Liz Truss was announced as the next Conservative leader and UK Prime Minister on Monday.
The former foreign secretary took 57% of the votes, defeating Rishi Sunak with 81,326 votes to 60,399. She said it was an “honour” to be elected and joked it was “one of the longest job interviews in history”.
Trust is expected to make a short speech later this afternoon, and to finalise her choices for the Cabinet and other ministerial roles before being formally appointed by the Queen at Balmoral on Tuesday.
She is not due to announce any policy until she enters Downing Street but the cost-of-living crisis will likely be top of Truss’s agenda, amid reports she is considering a freeze on energy bills.
According to The Times, Truss will announce a vast support package on the scale of the Covid furlough scheme to deal with surging energy costs. It said that senior Tories lined up for appointments in her cabinet have been told “in no uncertain terms” not to scorn the idea that energy bills could be frozen.
The Times cited a senior government figure as saying that the scale of the package being looked at would “at least” be in the region of the £69bn cost of the furlough scheme and “could be more”. “No one has come up with any option to do it for less,” the source said.
Paul Dales, chief UK economist at Capital Economics, said: “The latest suggestions are that Truss would tackle the energy crisis by freezing utility prices (presumably for households and businesses) and compensate energy companies directly with government funds or loans to be repaid over many years. The implications would depend on the detail, but it could mean that CPI inflation is something like 4 percentage points lower than otherwise (so it may rise from 10.1% in July to a peak of 10.5% rather than 14.5% as we currently forecast) and that real GDP doesn’t fall as far. It’s been suggested that Truss will announce her package to counter the energy crisis within a week and that there will be a bigger fiscal event within a month (presumably announcing tax cuts).
“Such a large fiscal package would break the current fiscal rules, although they can legitimately be suspended during an economic shock like this and/or Truss and her Chancellor may just rewrite the rules to suit their looser fiscal plans.
“We doubt Truss will be able to prevent a recession. But her policies could limit its depth and length. Our current forecasts envisage real GDP fall by around 1% from its peak to its trough over a the course of a year.

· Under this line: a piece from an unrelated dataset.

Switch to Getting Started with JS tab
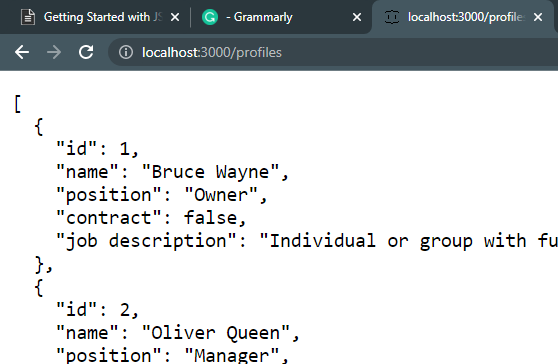pos(96,17)
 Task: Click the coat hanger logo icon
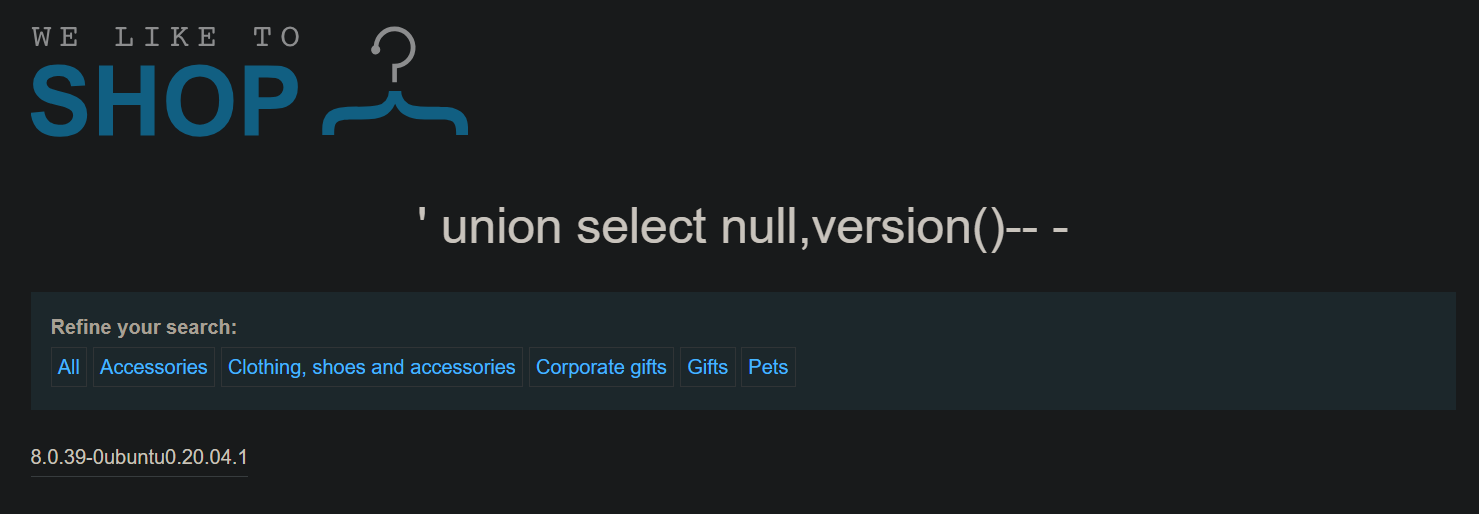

“While freezing energy prices may mean inflation is lower than otherwise, the resulting support to the economy will go someway to boosting underlying inflationary pressures. So looser fiscal policy under Truss may just come alongside tighter monetary policy, with the Bank of England having to work harder to return inflation to the 2% target. Our forecast is that the Bank will raise interest rates from 1.75% now to 3.00%, but the risks are that rates may have to rise further.”